## What the task asks
In the entries below, count each line holding the word "Explained". Answer with the total alone.
----------------
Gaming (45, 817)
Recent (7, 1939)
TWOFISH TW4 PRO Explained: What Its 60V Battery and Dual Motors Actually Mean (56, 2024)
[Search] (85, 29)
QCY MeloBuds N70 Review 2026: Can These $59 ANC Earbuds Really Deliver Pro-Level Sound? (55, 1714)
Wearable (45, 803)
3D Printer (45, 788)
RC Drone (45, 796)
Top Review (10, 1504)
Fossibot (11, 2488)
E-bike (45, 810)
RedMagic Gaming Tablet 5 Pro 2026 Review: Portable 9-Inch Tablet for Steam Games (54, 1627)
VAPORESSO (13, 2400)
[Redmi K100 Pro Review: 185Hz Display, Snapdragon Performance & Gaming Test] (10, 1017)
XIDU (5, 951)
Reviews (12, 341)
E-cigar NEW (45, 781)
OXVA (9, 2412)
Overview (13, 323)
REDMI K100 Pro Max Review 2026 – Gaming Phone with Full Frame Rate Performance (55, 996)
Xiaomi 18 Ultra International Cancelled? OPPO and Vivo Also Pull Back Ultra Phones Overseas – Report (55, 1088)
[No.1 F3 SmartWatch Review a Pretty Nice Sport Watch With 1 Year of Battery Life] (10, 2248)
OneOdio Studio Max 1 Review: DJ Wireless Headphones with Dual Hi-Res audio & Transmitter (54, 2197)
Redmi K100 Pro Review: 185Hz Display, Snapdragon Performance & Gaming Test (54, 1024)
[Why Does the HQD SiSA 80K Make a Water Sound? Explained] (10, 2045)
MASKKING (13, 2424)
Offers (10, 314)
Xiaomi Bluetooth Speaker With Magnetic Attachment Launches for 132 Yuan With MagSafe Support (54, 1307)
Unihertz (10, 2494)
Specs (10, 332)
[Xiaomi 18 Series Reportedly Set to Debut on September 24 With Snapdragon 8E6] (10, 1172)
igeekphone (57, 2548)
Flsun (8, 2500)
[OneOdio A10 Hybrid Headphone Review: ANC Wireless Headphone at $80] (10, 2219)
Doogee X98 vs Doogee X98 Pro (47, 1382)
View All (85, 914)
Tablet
----------------
## Solution for this exercise
2